> Aim of the task
What is needed here is an exact repetition of the records below, beginning at the line that has "cart (1285, 76)" and stopping after the line that has "Contact Us (616, 2147)".

> Data shown
>>>>>

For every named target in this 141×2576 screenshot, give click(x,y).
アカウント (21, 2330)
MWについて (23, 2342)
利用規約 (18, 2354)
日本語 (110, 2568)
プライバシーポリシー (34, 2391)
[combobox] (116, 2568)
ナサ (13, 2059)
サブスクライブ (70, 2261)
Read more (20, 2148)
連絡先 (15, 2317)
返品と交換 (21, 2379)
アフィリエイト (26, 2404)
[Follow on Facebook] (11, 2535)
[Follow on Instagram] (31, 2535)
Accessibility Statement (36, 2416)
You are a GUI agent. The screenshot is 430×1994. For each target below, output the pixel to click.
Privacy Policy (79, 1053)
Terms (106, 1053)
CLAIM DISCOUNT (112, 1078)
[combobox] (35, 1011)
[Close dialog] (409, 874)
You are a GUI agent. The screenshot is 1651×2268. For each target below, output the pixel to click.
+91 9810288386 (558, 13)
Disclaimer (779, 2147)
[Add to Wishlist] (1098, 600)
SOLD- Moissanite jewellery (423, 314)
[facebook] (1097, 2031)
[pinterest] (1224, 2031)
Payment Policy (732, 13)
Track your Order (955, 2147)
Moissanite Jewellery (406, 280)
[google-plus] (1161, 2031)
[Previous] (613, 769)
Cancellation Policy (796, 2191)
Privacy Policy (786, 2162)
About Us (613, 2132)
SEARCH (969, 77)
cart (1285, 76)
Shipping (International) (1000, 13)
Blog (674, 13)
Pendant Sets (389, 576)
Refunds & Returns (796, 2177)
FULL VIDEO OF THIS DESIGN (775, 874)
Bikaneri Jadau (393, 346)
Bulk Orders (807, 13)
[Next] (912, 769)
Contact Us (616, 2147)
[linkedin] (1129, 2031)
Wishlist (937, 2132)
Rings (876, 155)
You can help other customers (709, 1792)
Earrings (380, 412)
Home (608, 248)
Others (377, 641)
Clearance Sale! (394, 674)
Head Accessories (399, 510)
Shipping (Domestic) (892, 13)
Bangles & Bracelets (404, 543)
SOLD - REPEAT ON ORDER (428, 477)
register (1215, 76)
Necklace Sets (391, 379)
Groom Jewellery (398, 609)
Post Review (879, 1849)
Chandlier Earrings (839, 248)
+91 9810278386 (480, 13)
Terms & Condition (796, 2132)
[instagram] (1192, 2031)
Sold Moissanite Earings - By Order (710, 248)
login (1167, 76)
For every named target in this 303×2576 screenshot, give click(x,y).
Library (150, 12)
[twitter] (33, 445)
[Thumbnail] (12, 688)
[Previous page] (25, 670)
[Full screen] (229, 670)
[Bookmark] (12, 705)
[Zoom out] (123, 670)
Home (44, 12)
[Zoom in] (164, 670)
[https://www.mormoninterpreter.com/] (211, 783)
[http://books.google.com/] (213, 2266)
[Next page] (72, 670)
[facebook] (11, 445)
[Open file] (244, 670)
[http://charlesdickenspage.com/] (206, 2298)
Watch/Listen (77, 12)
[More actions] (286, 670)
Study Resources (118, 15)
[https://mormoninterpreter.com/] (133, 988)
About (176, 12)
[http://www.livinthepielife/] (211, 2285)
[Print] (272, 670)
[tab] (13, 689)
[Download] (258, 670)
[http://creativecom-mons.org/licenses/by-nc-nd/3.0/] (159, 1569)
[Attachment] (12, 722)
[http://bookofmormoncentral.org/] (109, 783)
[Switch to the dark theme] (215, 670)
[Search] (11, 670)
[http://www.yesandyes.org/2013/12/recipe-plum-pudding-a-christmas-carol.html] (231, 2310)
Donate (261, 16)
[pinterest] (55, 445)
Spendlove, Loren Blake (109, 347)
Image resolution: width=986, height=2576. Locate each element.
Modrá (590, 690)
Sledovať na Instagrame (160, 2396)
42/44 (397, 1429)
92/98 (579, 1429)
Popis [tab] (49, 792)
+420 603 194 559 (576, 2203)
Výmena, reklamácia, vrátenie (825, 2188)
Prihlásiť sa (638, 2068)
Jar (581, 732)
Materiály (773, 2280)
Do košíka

<<<<<

> Solution to this exercise
cart (1285, 76)
Shipping (International) (1000, 13)
Blog (674, 13)
Pendant Sets (389, 576)
Refunds & Returns (796, 2177)
FULL VIDEO OF THIS DESIGN (775, 874)
Bikaneri Jadau (393, 346)
Bulk Orders (807, 13)
[Next] (912, 769)
Contact Us (616, 2147)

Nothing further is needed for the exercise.